The SACC population index may be requested by contacting firstname.lastname@example.org.
The following coding rules outline the parameters used to build the entries of the coding index:
- Responses which match exactly with an index entry are given the code allocated to that index entry
- Responses which contain additional information or official titles compared to SACC category titles are coded to the relevant SACC country code (e.g. 'Syrian Arab Republic' is coded to '4214 Syria')
- Responses which use alternative spelling or common misspelling compared to SACC category titles are coded to the relevant SACC country code (e.g. 'Tadzhikistan' is coded to '7207 Tajikistan')

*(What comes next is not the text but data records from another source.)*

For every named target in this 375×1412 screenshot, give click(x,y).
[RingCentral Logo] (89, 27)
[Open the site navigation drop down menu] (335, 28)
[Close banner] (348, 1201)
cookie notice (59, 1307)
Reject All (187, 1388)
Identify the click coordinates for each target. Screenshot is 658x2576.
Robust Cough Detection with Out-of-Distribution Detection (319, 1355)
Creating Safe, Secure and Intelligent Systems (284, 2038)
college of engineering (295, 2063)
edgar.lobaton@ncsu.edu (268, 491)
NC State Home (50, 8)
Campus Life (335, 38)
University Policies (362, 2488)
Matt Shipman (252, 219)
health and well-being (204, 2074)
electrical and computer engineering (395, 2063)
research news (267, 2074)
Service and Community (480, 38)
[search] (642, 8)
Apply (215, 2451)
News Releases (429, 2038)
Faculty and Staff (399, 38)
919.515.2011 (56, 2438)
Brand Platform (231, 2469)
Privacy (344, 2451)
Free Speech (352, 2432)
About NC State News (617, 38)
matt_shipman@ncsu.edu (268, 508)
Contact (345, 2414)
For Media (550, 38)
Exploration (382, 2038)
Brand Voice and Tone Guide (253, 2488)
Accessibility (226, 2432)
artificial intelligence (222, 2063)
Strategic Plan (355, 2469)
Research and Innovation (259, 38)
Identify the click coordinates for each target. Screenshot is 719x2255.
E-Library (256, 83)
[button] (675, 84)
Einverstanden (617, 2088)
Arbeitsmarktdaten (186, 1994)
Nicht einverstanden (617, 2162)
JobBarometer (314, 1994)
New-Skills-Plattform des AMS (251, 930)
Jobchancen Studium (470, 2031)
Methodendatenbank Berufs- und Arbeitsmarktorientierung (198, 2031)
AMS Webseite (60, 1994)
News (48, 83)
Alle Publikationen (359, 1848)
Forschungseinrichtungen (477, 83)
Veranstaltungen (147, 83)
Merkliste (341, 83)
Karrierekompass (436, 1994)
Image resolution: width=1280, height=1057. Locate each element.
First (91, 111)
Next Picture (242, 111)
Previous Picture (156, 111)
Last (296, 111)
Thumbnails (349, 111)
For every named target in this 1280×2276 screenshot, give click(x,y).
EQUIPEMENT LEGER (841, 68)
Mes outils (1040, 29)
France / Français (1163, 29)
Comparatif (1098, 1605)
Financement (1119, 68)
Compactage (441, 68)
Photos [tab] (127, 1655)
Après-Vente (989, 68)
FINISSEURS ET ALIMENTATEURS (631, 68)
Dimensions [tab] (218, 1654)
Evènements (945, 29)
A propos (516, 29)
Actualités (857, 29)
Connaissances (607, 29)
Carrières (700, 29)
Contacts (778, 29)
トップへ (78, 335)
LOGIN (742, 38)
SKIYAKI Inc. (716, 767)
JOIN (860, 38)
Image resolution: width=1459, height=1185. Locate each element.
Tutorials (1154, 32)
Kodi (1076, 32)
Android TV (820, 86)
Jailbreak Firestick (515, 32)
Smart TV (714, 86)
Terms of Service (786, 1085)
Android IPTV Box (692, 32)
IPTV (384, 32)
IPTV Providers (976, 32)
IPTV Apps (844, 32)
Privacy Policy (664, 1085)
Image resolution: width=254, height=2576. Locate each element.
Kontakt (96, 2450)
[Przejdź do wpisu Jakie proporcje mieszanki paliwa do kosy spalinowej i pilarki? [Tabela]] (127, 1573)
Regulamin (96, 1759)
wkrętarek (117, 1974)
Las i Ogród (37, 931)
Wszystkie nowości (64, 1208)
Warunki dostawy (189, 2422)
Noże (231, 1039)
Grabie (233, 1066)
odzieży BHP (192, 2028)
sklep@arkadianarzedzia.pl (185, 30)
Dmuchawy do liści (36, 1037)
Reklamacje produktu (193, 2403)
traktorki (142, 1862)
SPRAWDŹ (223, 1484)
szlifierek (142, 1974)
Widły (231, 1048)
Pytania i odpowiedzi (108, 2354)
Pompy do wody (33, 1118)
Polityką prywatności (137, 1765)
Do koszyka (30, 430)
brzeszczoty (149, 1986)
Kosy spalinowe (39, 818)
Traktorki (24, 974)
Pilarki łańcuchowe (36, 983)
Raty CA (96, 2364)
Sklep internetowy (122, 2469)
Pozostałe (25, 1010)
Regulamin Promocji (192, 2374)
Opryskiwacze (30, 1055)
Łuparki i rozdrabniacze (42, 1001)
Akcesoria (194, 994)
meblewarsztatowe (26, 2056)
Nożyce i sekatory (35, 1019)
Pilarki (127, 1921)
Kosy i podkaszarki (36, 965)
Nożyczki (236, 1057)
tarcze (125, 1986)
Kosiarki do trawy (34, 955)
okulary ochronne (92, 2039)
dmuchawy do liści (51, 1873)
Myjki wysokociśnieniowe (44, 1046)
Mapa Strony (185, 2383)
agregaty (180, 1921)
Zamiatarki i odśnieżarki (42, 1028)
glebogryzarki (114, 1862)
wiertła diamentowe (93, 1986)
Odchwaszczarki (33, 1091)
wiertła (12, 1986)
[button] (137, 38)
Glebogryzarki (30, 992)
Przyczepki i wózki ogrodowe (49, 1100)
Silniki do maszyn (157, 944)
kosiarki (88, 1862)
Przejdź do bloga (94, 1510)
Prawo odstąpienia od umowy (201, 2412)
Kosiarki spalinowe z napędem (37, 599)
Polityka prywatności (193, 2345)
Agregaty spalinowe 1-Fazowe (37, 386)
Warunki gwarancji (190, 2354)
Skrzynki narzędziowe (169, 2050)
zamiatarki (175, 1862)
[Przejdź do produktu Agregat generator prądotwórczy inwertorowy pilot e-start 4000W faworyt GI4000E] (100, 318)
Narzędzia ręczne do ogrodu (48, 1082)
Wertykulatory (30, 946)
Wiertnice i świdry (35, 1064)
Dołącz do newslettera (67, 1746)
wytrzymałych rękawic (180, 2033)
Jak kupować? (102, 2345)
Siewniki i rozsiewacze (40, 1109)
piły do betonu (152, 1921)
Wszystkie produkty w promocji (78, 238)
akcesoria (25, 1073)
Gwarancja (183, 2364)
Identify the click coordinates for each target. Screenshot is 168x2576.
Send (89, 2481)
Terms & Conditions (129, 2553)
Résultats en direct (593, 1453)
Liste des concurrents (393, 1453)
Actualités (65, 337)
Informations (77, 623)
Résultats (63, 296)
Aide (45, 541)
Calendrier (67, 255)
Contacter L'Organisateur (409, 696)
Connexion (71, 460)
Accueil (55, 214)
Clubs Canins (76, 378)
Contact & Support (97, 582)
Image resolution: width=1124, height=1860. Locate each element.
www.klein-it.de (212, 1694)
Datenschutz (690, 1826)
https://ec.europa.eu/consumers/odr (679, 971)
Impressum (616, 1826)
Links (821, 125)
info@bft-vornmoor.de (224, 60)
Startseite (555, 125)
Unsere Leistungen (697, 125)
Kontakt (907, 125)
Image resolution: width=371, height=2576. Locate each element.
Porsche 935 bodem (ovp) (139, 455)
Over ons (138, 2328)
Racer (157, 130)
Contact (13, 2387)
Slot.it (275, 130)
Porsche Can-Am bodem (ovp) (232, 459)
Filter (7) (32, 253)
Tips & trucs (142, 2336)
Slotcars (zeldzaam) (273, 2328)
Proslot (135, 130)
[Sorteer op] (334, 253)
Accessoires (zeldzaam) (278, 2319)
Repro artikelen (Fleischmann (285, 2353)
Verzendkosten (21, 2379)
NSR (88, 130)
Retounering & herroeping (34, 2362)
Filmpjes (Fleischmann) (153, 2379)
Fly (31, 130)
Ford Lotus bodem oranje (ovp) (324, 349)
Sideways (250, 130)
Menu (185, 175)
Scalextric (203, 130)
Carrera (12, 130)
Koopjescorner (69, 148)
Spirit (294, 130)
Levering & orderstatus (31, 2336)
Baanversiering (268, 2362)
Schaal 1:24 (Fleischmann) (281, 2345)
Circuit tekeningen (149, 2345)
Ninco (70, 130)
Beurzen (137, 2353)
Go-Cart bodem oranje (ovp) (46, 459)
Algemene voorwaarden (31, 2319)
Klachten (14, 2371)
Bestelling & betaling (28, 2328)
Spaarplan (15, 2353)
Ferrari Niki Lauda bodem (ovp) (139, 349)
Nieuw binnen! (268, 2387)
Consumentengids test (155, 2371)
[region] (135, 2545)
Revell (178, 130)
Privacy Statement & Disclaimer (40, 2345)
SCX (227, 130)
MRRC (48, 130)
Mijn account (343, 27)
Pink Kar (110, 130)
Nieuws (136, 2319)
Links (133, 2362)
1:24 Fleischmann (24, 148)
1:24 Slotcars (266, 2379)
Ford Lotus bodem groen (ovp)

- Responses which use common abbreviations (e.g. 'Aust', 'Korea sth', 'Eng'), initials (e.g. 'USA', 'NZ', 'UAE'), foreign language titles (e.g. 'Deutschland', 'Espana', 'Ceska Republika', 'Eire'), nationalities (e.g. 'Algerian', 'Indian', 'Malaysian'), or informal titles (e.g. 'Aussie', 'Oz') are coded to the relevant SACC country code
- Responses which relate to the former names of contemporary countries (e.g. 'Persia', 'Ceylon', 'Siam', 'Rhodesia') are coded to the contemporary SACC country code to which the response relates
- Responses which relate to defunct national or political entities are coded to the relevant supplementary code (e.g. 'Czechoslovakia' is coded to '0914 Czechoslovakia, nfd') in the first instance and (if applicable/required) may be secondarily coded to a relevant minor group supplementary code (e.g. '0914 Czechoslovakia, nfd' may be coded to '3300 Eastern Europe, nfd') for data output purposes
- Responses which relate to provinces, cities or regions within countries (e.g. 'Sumatra', 'Rio de Janeiro', 'California') are coded to the SACC country code in which those provinces, cities or regions are located
- Responses that relate to cities or regions that have been subject to changes in national boundaries (e.g. 'Danzig' was previously part of Germany but is presently part of Poland) are coded to national boundaries within which the city or region exists at the time of data collection
- Responses which cannot be identified as relating directly to a separately identified country in the classification are assigned a residual category code or a supplementary nfd code.
The coding rules outlined above can also be used as a guide for coding responses that may not already be covered within the index.